A Trade-Off between Light Absorption and Catalytic Sites: The Effect of Polymerization Degree of Graphitic Carbon Nitride on Its Photocatalytic Activity
Tong Li, Nan Liu, Jing Liu, Bo Lai, Shuangtao Yuan, Rongrong Li, Xiaojia Zhao, Xiaoguang Luo, Dongli Yu, Yuanchun Zhao
Abstract
Polymeric graphitic carbon nitride (g-CN) has attracted tremendous attention as a promising visible-light-responsive photocatalyst. Although the degree of polymerization (DP) of g-CN is the foundation to determine its physicochemical properties, its effect on the photocatalytic activity still remains elusive. Herein, a well-controlled synthetic route was employed to prepare pristine g-CN with DPs regulated to a certain extent but excludes additional factors like heteroatom doping, surface area, and structural modification. In particular, we updated the X-ray photoelectron spectroscopy analysis based on the recent theoretical/experimental results, providing a reasonable identification of specific chemical bonding states that are in line with the corresponding DP variations.
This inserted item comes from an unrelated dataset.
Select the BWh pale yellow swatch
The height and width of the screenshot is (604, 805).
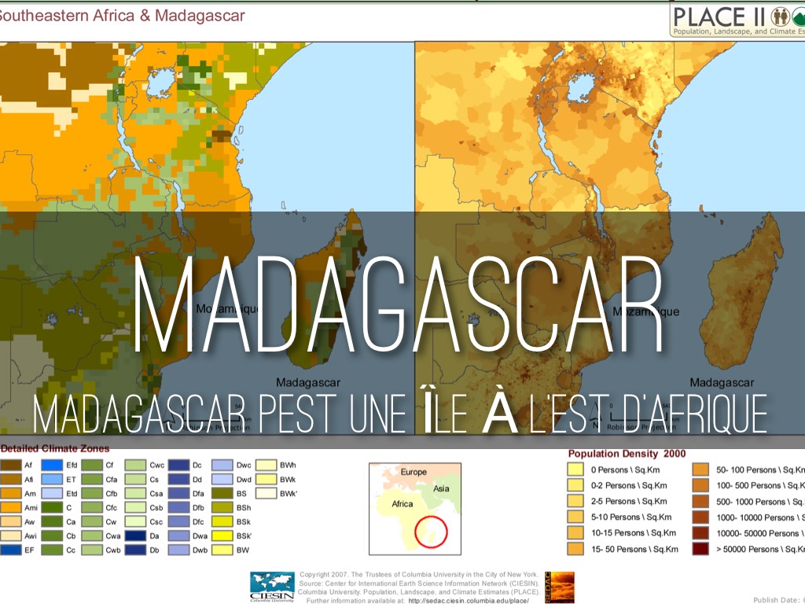265,466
This allows us to correlate the DP evolution of pristine g-CN with its photocatalytic activity, unveiling the trade-off mechanism between visible-light absorption and defective catalytic sites. The average DPs of the synthesized g-CN samples have been roughly estimated based on the molecular formula of (C 6 N 7 ) n (NH 2 ) n +2 (NH) n −1, which is supposed to be adjusted in the range of 4 ≤ n ≤ 10 by changing the condensation time from 1 to 12 h. The sample thermally condensed for 4 h exhibits an optimal visible-light activity for degradation of dyes, with a rather low average DP estimated to be n = 4–5.